▶ Task
Scan the records for the word "computer". Report each line where it occurs.

Stored data
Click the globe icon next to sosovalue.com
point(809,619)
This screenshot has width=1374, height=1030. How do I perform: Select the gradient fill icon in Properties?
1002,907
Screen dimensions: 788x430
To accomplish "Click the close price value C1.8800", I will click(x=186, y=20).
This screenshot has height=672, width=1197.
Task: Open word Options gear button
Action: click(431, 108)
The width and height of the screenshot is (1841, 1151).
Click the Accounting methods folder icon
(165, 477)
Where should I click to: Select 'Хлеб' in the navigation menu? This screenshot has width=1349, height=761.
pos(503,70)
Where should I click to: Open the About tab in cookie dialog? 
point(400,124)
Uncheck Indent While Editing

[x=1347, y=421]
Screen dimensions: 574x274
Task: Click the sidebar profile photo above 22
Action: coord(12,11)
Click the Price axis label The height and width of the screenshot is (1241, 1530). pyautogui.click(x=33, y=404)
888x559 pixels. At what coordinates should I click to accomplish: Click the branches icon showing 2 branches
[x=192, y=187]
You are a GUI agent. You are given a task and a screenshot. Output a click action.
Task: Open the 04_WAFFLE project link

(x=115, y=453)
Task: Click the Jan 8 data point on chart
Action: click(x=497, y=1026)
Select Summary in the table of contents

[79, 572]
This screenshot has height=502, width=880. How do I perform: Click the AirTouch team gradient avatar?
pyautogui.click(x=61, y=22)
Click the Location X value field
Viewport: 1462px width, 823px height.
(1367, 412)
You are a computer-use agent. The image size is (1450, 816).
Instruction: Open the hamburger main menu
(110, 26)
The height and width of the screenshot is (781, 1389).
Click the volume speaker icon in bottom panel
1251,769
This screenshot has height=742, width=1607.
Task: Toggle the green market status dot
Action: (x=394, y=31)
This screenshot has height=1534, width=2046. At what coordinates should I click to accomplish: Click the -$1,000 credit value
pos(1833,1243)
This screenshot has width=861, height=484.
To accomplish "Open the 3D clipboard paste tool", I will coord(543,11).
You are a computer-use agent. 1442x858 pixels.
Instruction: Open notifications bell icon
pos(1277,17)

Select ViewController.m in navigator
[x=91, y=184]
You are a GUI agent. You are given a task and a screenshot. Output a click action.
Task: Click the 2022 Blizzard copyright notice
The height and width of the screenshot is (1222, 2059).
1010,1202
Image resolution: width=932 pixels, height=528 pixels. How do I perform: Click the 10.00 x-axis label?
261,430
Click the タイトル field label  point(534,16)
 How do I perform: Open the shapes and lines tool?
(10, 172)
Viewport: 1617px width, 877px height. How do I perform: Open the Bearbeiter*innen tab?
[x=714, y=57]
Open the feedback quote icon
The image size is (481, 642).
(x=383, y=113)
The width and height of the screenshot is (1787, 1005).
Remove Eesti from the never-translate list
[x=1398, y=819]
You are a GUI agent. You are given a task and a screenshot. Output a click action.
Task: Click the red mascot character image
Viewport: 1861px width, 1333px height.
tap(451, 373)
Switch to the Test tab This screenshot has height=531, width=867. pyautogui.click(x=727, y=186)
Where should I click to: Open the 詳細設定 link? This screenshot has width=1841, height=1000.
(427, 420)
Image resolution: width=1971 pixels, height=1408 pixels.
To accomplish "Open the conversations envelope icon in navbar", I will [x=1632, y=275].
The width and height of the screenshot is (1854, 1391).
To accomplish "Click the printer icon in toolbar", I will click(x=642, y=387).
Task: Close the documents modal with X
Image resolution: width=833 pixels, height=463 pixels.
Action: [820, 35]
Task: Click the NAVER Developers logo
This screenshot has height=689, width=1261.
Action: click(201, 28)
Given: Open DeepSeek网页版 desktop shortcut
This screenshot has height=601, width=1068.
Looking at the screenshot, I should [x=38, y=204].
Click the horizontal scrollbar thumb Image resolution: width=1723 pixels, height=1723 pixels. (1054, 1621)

▶ Exercise output
You are a computer-use agent. The image size is (1450, 816).
You are a computer-use agent. 1442x858 pixels.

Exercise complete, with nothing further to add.